O escritor, que morreu em 2010, adotou o cão em 1995

 

Camões, o cachorro no qual o escritor português José Saramago se inspirou para criar O Achado, o melhor aliado do oleiro protagonista de seu romance A Caverna, morreu nesta quinta-feira (2) em Lanzarote, informou a viúva do escritor, Pilar del Río, em um texto emocionado publicado na página da Fundação de mesmo nome do escritor.

“Morreu Camões, o cão que inspirou Saramago”, é o título dado por Pilar del Río em sua despedida ao animal, que chegou a seu lar de Lanzarote no mesmo tempo em que o escritor soube que tinha sido agraciado com o Prêmio Camões, em 1995. “Entra, chegaste a tua casa. Assim entrou Camões na vida de José Saramago”, continua a viúva do prêmio Nobel de Literatura sobre este cachorro, “doce e nobre”, que foi batizado como o grande poeta português e que sofreu com a morte do escritor em 2010.

O escritor e sua esposa conviviam com três cachorros em sua casa de Lanzarote: Pepe, um poodle; Greta, uma fêmea Yorkshire; e Camões, da raça conhecida como cão d’água, o único que ainda estava vivo, e como seus companheiros, recolhido da rua. “Quando Camões apareceu por aqui, com seu pelo preto e a exclusiva gravata branca que o distingue de qualquer outro exemplar da espécie canina, todos os humanos de casa se pronunciaram sobre a suposta raça do recém chegado: um poodle. Fui o único que disse que poodle não era, mas cão d’água português”, escreveu em seu blog o romancista em fevereiro de 2009.

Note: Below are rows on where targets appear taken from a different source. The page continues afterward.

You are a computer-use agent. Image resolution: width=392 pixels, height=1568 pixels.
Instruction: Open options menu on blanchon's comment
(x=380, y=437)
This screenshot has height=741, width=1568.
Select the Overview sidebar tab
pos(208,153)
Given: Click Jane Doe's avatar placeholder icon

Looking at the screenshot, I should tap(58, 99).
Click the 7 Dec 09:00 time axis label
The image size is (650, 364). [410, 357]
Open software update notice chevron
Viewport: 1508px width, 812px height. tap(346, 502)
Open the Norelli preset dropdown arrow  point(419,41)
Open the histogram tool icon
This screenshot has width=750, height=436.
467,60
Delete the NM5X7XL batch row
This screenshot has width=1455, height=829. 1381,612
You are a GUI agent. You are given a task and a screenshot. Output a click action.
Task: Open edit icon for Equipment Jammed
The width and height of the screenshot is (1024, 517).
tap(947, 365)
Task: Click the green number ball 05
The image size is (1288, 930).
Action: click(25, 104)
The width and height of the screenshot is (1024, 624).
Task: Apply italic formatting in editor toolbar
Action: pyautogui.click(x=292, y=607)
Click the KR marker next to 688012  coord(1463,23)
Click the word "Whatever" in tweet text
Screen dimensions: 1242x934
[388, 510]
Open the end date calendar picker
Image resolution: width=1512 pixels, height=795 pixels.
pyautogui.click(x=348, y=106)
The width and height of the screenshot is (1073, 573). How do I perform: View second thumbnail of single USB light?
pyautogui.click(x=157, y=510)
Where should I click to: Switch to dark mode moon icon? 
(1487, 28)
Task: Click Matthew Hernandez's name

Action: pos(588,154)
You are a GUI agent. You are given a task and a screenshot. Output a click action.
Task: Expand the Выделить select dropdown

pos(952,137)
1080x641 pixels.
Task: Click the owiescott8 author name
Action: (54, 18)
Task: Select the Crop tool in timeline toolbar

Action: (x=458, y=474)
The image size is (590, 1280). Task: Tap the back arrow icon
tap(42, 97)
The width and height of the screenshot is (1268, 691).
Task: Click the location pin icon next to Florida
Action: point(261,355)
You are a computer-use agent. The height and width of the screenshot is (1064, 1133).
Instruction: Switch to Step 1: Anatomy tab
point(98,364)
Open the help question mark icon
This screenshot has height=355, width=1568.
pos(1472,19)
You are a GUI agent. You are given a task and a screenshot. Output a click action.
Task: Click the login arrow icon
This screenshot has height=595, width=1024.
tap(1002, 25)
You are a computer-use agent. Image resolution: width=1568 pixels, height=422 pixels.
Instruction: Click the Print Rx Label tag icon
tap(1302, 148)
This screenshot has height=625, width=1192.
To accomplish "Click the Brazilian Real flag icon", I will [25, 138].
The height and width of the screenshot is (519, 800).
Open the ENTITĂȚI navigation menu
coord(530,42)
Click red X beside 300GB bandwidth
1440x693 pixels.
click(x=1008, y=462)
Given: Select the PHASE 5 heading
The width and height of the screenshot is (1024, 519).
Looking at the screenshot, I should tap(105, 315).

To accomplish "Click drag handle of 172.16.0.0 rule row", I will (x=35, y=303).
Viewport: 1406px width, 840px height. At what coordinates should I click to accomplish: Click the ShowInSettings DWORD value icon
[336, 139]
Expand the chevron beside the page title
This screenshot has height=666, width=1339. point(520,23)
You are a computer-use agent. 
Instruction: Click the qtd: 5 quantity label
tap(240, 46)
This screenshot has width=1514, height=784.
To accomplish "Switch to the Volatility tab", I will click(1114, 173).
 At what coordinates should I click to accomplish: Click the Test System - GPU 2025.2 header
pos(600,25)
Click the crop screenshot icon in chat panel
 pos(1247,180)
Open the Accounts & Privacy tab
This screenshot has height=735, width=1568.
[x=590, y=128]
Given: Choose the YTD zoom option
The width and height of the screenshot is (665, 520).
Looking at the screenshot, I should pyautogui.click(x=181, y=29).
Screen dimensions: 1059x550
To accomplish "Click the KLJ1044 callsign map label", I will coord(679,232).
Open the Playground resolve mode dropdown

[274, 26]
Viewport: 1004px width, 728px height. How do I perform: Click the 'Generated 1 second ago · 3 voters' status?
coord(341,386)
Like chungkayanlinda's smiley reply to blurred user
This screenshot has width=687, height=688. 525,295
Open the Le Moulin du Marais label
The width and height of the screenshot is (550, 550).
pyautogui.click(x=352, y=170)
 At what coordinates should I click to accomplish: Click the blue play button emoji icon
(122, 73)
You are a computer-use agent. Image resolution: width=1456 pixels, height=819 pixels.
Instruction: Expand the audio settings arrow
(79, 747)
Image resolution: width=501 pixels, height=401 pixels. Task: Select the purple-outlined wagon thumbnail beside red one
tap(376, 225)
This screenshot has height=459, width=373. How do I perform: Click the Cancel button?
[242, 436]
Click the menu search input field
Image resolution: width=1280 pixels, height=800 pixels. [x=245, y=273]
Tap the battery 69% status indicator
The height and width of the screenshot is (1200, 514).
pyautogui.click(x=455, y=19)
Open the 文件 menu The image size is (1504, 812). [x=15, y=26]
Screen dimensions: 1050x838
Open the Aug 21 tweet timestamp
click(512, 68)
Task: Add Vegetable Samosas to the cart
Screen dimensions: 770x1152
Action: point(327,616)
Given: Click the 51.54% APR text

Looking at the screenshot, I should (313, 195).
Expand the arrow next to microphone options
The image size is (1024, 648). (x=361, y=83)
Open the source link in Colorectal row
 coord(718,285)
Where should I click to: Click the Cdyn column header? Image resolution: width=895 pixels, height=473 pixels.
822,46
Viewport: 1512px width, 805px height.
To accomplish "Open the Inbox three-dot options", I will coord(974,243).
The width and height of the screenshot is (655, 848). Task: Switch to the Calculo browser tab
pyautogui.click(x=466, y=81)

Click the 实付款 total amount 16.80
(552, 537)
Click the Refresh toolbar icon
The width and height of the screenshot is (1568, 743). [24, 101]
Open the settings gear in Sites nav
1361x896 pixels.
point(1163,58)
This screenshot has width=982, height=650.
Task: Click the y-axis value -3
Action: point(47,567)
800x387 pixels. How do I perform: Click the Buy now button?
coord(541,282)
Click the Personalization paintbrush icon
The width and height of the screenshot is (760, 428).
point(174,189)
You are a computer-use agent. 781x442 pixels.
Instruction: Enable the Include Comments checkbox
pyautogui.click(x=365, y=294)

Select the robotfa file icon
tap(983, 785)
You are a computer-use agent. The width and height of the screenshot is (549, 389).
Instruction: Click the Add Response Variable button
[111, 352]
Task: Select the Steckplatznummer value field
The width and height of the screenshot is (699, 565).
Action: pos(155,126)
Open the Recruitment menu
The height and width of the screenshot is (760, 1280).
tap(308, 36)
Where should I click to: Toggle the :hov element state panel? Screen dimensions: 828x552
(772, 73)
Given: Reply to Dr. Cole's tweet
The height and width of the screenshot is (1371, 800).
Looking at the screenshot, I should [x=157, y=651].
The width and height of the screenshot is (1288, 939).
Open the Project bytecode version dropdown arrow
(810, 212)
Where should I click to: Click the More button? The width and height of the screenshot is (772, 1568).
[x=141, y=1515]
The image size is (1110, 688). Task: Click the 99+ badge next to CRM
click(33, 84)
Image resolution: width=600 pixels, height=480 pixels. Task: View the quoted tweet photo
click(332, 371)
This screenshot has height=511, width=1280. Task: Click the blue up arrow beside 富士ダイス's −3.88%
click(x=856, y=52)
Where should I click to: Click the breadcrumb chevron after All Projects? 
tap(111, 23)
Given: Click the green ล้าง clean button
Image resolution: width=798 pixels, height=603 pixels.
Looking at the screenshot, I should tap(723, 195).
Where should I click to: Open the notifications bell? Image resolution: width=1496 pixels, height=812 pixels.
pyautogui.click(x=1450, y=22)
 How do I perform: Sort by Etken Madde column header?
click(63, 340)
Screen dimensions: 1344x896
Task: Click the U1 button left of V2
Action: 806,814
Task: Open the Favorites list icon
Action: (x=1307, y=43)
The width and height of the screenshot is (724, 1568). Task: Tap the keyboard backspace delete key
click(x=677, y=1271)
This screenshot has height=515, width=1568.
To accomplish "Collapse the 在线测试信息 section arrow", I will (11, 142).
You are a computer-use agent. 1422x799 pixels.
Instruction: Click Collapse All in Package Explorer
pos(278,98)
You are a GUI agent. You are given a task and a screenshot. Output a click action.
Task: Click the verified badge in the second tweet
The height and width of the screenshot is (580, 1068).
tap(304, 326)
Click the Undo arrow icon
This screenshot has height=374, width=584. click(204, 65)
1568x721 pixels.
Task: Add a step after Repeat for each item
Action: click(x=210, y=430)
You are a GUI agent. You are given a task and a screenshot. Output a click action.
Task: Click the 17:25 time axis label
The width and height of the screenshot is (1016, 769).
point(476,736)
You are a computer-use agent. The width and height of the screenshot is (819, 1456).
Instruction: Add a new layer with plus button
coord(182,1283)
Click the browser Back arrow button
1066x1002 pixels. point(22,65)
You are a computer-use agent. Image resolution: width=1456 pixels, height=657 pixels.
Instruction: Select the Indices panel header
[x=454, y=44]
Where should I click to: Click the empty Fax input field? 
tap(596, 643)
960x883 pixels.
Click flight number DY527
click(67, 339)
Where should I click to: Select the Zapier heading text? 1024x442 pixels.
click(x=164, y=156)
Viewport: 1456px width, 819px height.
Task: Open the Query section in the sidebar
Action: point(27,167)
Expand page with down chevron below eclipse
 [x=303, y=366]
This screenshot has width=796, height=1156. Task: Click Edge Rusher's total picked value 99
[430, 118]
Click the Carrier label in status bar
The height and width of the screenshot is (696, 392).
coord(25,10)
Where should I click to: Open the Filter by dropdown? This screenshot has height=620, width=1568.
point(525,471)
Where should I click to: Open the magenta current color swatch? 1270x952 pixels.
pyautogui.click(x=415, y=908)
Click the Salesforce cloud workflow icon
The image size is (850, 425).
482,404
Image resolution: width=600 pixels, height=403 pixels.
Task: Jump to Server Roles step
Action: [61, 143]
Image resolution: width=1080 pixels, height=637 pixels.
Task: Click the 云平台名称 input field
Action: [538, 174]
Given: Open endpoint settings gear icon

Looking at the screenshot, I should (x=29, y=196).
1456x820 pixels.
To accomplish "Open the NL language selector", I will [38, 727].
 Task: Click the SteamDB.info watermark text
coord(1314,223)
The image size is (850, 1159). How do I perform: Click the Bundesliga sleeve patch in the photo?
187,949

Em tal texto, Saramago falava deste animal, de seus atributos por causa de idade, de seus companheiros Pepe e Greta (“que já foram embora para o paraíso dos cachorros”), e brincava com a coincidência que o presidente dos Estados Unidos, Barack Obama, tinha escolhido um cão d’água português para suas filhas. “Novos tempo se aproximam”, dizia com ironia. O autor se inspirou neste companheiro para criar O Achado, o cachorro de honorável comportamento que aparece – também de repente – na casa do oleiro Cipriano Algor, protagonista de A Caverna (2000).

Mas este não é o único caso no qual os cães são portadores de mensagens nos livros do Prêmio Nobel de Literatura 1998, pois em Ensaio Sobre a Cegueira, um cachorro bebe as lágrimas de uma mulher, um momento do qual o escritor se mostrava especialmente orgulhoso. Em O Homem Duplicado, Tomarctus salvará o protagonista do romance, Tertuliano Máximo Afonso, e em A Jangada de Pedra, os cinco protagonistas encontram um cachorro que o escritor batizou como Constante (entre outras opções como Fiel, Piloto e Sentinela), por seu afã de acompanhar um dos personagens até o túmulo.

“Encontro nos cachorros mais humanidade que nos homens”, afirmou o autor português em 2003 no México, uma das ocasiões nas quais falou longamente sobre sua relação com os cães, e o papel que estes tiveram em seus romances.